Report: Securities Class Action Filings Hit Records as Settlement Values Swell
White Plains-based NERA Economic Consulting's annual report also found that aggregate investor losses totaled $939 billion in 2018 -- a sign of a “systematic shift toward larger filings.”
January 29, 2019 at 04:58 PM
3 minute read
The original version of this story was published on Law.com
Filings of securities class actions hit record levels in 2018, with stronger cases on the docket and an increase in settlement values, according to NERA Economic Consulting's annual report, released on Tuesday.
There were 441 new filings of securities class actions in 2018, a slight increase from the year before, but the highest level since the 2000 dot-com crash, according to NERA's “Recent Trends in Securities Class Action Litigation: 2018 Full-Year Review.” Aggregate investor losses, defined by NERA as “the aggregate amount that investors lost from buying the defendant's stock,” totaled $939 billion, nearly four times the average during the past five years. That trend, the report concluded, could indicate a “systematic shift toward larger filings.”

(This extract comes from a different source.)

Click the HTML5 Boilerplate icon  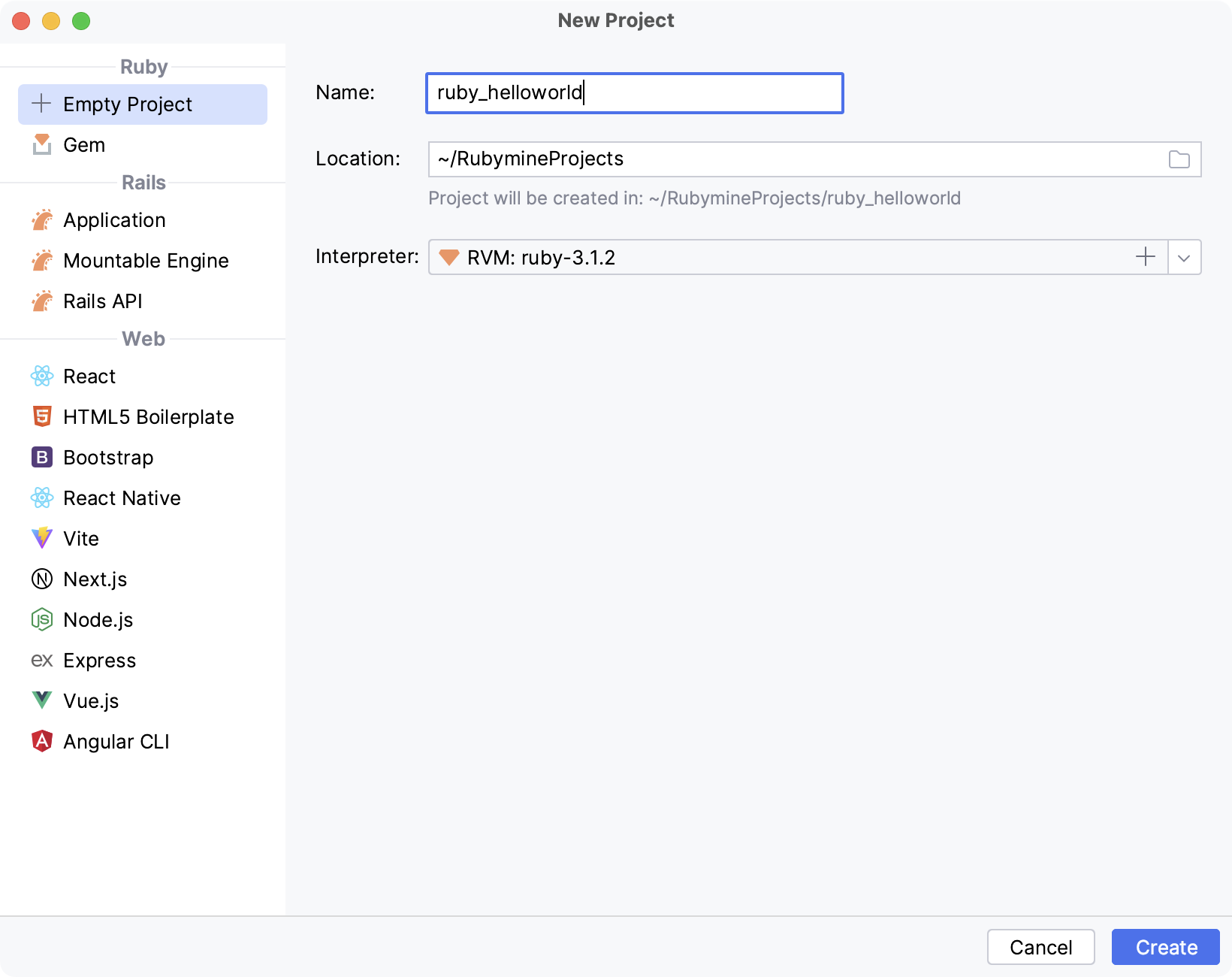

“The primary takeaway is the size of new securities class actions, specifically, the size of what I refer to as the 'standard' case — the Rule 10b-5, section 11 and 12 cases. Those are much larger this year,” said Stefan Boettrich, co-author of the report and senior consultant at NERA Consulting, based in White Plains, New York. Part of that is due to massive shareholder cases against General Electric Co., whose shares dropped 56 percent in 2018. But not all can be attributed to GE. “Clearly, we're seeing a big jump in investor loss size in individual cases,” he said.
Many of the bigger cases made traditional securities allegations, like accounting or missed earnings. The technology sector saw a 70 percent uptick from 2017 in filings involving allegations missed earnings guidance.
The report also looked at settlements, whose values rose in 2018. The number of settlements was small when compared to dismissals, and the average deal value of $69 million, up from $25 million in 2017, was primarily due to the $3 billion agreement with Brazilian energy company Petrobras. But the median value of settlements in 2018, when excluding settlements of more than $1 billion, was $13 million — twice that of 2017.
“It very well be a consequence of stronger cases making their way through the system,” Boettrich said. He predicted large settlements would continue in 2019 given that pending cases now have a total investor loss of $1.4 trillion, or $1.1 trillion when excluding the GE cases.
As in 2017, merger objections made up about half the filings, spurred by the Delaware Court of Chancery's 2016 decision in In re Trulia Stockholder Litigation. That could mean merger objection filings have plateaued, Boettrich said.
The report also found that attorney fees were $790 million. That's 70 percent higher than in 2017 but, Boettrich noted, not that substantial when compared against the total value of all settlements last year, which was $5.3 billion.
Here are some more details of the 2018 report:
- Regulatory filings, such as those involving price fixing or emissions defeat devices, dropped 75 percent against foreign companies. Filings against Chinese firms rose, but those against European companies dropped.
- Excluding filings over merger objections, 64 percent of the new cases were in the U.S. Court of Appeals for the Second Circuit and Ninth Circuit, home to several technology firms. Merger objection filings were “increasingly active” in the Third Circuit, which includes Delaware.
- Settlements worth less than $10 million dropped from 61 percent in 2017 to 45 percent in 2018, with 44 percent of deals falling between $10 million and $49.9 million.